--- Data supplied ---

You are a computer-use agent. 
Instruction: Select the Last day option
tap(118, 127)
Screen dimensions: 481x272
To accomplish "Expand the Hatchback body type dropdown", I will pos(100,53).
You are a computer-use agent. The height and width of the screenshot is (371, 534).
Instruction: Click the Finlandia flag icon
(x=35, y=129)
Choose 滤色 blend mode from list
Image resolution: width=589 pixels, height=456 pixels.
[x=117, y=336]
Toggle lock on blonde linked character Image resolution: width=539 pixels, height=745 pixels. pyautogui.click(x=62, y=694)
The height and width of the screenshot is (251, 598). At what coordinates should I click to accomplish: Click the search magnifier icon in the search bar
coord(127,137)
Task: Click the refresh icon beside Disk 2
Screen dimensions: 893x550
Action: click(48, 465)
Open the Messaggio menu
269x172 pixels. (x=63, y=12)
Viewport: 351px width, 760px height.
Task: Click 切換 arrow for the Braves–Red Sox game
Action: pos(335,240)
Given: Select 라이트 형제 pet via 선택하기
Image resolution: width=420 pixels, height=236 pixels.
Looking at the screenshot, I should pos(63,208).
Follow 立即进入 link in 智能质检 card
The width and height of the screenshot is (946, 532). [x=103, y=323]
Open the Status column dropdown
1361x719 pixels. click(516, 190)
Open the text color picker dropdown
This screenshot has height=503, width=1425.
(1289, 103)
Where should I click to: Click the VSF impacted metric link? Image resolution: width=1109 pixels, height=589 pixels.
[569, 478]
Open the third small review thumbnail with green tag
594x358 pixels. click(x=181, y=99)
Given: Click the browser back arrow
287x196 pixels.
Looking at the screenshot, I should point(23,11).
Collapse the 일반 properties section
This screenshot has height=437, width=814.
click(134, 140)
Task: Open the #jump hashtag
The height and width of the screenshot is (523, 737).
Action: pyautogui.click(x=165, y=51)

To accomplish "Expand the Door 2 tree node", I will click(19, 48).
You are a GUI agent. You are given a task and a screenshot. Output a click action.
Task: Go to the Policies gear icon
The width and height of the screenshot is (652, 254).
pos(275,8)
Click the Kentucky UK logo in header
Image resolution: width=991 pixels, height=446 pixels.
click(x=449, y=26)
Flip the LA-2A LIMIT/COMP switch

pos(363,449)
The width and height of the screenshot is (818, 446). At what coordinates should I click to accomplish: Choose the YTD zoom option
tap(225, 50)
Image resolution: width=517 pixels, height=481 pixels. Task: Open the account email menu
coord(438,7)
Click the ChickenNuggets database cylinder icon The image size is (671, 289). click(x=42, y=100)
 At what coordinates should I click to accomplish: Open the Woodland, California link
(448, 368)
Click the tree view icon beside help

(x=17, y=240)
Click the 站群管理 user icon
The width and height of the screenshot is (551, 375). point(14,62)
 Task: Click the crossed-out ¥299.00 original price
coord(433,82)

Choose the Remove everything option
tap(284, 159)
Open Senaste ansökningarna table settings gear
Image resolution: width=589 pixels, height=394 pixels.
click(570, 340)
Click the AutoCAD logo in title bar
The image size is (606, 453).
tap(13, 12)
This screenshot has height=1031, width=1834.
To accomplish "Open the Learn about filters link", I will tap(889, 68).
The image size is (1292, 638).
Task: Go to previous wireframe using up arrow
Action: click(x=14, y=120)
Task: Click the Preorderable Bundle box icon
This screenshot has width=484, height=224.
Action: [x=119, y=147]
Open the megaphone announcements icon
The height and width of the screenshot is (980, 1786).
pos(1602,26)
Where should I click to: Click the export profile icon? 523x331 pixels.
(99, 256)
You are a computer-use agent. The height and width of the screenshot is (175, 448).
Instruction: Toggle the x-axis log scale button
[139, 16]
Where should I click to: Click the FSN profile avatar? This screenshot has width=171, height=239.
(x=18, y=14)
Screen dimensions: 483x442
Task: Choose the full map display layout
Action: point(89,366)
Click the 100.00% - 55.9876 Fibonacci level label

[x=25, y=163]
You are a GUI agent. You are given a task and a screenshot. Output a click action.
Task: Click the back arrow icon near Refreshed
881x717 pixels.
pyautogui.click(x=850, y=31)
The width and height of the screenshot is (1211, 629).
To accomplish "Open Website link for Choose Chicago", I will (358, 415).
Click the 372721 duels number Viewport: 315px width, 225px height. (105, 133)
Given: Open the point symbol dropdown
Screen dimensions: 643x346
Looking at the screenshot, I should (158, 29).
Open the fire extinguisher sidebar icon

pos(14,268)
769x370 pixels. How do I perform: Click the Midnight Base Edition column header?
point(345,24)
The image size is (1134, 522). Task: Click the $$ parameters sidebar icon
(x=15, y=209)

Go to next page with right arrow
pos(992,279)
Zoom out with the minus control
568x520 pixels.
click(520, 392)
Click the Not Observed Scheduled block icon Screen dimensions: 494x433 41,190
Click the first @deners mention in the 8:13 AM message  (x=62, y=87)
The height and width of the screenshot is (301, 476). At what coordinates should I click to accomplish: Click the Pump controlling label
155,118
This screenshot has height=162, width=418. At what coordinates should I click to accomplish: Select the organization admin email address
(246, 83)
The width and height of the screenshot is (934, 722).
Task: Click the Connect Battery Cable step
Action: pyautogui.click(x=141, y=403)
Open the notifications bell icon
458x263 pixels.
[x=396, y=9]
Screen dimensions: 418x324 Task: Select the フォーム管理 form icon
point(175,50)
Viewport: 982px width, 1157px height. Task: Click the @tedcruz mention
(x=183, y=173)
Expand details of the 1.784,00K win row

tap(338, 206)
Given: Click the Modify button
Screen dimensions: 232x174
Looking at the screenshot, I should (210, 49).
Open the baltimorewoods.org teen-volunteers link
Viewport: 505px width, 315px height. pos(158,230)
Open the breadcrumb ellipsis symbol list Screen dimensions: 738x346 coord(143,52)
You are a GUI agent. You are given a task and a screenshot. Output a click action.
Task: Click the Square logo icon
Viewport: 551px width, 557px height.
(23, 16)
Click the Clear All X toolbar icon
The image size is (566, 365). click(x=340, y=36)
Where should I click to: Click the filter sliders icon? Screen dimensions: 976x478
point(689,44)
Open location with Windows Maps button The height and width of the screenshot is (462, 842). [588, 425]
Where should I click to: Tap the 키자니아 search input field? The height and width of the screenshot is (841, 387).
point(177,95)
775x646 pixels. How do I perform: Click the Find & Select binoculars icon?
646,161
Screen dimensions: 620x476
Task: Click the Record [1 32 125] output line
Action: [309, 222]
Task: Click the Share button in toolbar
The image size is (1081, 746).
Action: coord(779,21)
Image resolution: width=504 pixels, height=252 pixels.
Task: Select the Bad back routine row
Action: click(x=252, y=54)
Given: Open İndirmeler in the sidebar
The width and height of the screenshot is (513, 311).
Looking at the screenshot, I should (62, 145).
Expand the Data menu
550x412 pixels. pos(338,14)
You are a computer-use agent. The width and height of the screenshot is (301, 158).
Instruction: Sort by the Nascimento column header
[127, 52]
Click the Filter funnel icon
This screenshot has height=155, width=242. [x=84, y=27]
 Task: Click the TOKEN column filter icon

---

_To do_. From the records above, extract exactly and only the lines that begin at the line with "Given: Click the Modify button" and stop after the line with "Task: Click the Share button in toolbar".

_Output_.
Given: Click the Modify button
Screen dimensions: 232x174
Looking at the screenshot, I should (210, 49).
Open the baltimorewoods.org teen-volunteers link
Viewport: 505px width, 315px height. pos(158,230)
Open the breadcrumb ellipsis symbol list Screen dimensions: 738x346 coord(143,52)
You are a GUI agent. You are given a task and a screenshot. Output a click action.
Task: Click the Square logo icon
Viewport: 551px width, 557px height.
(23, 16)
Click the Clear All X toolbar icon
The image size is (566, 365). click(x=340, y=36)
Where should I click to: Click the filter sliders icon? Screen dimensions: 976x478
point(689,44)
Open location with Windows Maps button The height and width of the screenshot is (462, 842). [588, 425]
Where should I click to: Tap the 키자니아 search input field? The height and width of the screenshot is (841, 387).
point(177,95)
775x646 pixels. How do I perform: Click the Find & Select binoculars icon?
646,161
Screen dimensions: 620x476
Task: Click the Record [1 32 125] output line
Action: [309, 222]
Task: Click the Share button in toolbar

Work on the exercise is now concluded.